▶ **DOCUMENT SOURCE**
──────

Peut-on chanter "Le Capital" de Karl Marx ? Et si oui, à quoi cela ressemble-t-il ? Dans son projet audacieux "Marxophony", Alexey Kokhanov aborde en musique le livre que tout le monde connaît, mais que peu de gens ont lu.
À l'aide de sa voix, d'effets électroniques et d'un clin d'œil, il libère "Le Capital" du mythe qui s'est développé autour de l'œuvre, notamment dans sa Russie natale. Il est aidé par l'artiste sonore Adam Asnan et ses techniques d'enregistrement et d'amplification expérimentales. La déception et la méfiance envers le marxisme sont traitées par Alexey Kokhanov dans sa performance, tout comme les souvenirs douloureux de l'idéologie de l'Union soviétique. L'album "Marxophony" donne ainsi naissance à une nouvelle forme musicale passionnante, à mi-chemin entre la chanson contemporaine, le théâtre musical improvisé et la lecture expérimentale.
Interview
Comment es-tu venu à Karl Marx et à son livre "Le Capital" ? Y a-t-il eu un élément déclencheur concret pour que tu t'y intéresses ?

──────

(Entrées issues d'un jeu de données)

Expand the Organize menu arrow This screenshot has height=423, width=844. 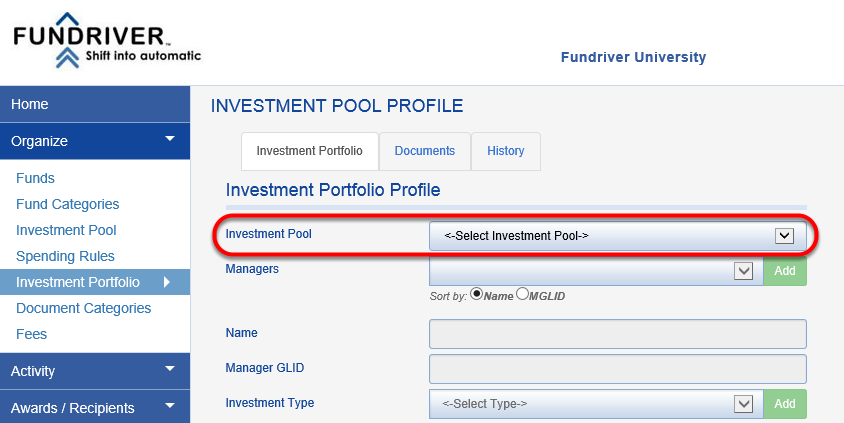[170, 139]
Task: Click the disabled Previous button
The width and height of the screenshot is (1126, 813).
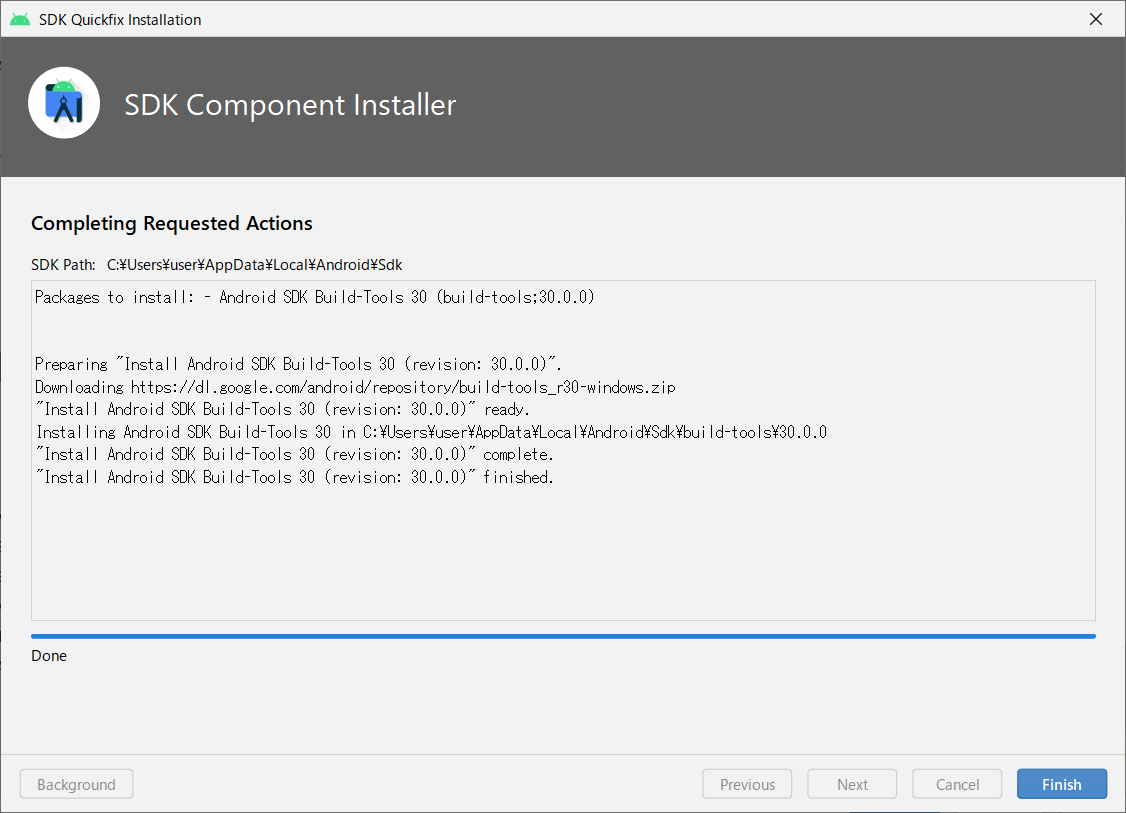Action: (747, 783)
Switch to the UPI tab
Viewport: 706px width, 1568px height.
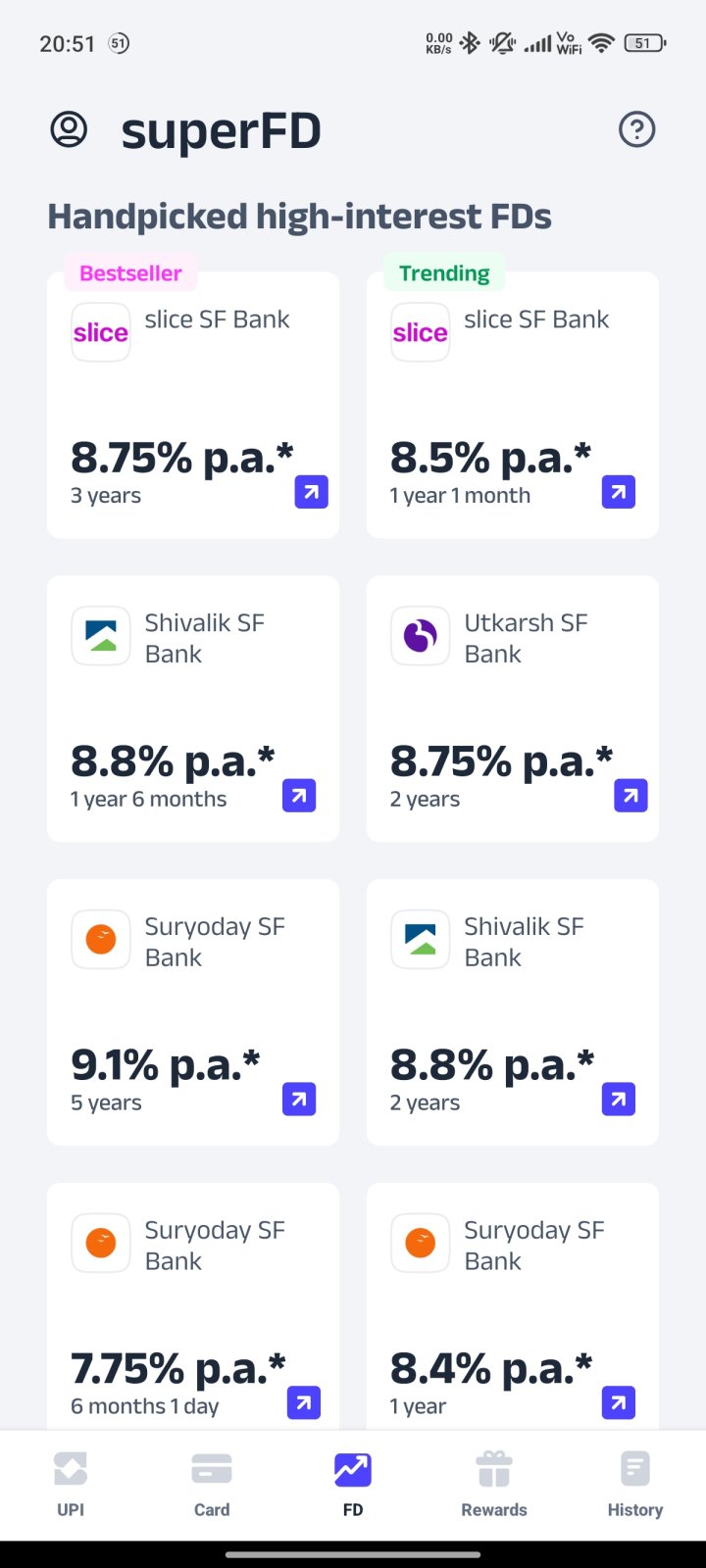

──────

▶ **TRAVAIL DEMANDÉ**
a: Recopiez sans rien changer, s'il vous plaît, tout ce qui va de la ligne des entrées contenant « Switch to the UPI tab » jusqu'à la fin des entrées, ces deux bornes comprises. Omettez les images dans votre réponse.
b: Poursuivez le texte sur l'album « Marxophony » à partir de l'endroit où il s'arrête.
Le texte sur l'album « Marxophony » et les entrées n'ont aucun lien entre eux.

▶ **RÉPONSES ATTENDUES**
a:
Switch to the UPI tab
Viewport: 706px width, 1568px height.

b:
Tout est parti d'une demande de concert du Musée d'art contemporain de Moscou pour le 14 septembre 2017, date qui correspondait également au 150e anniversaire de la première édition du "Capital" de Karl Marx. Je n'avais pas encore lu le livre moi-même, mais j'ai trouvé que c'était une bonne occasion de m'y intéresser en raison de son importance mondiale et aussi de son actualité.
Comment es-tu passé de là au projet musical "Marxophony" ?
Tout d'abord, j'ai bien sûr commencé à lire le livre. J'ai été rapidement surprise par le nombre de passages poétiques dans le texte, avec des images et des métaphores magnifiques, comme par exemple les "œufs d'or" pondus par la valeur d'usage ou la table qui se met à danser. Ces images m'ont beaucoup aidé à comprendre le texte. Mais en même temps, je suis aussi tombée sur des phrases qui me semblaient très familières, que j'avais pourtant déjà entendues ou lues quelque part.
Une référence à ton pays d'origine, la Russie ? Tu as d'ailleurs décrit "Marxophony" comme une confrontation émotionnelle avec le passé et l'idéologie de l'Union soviétique ?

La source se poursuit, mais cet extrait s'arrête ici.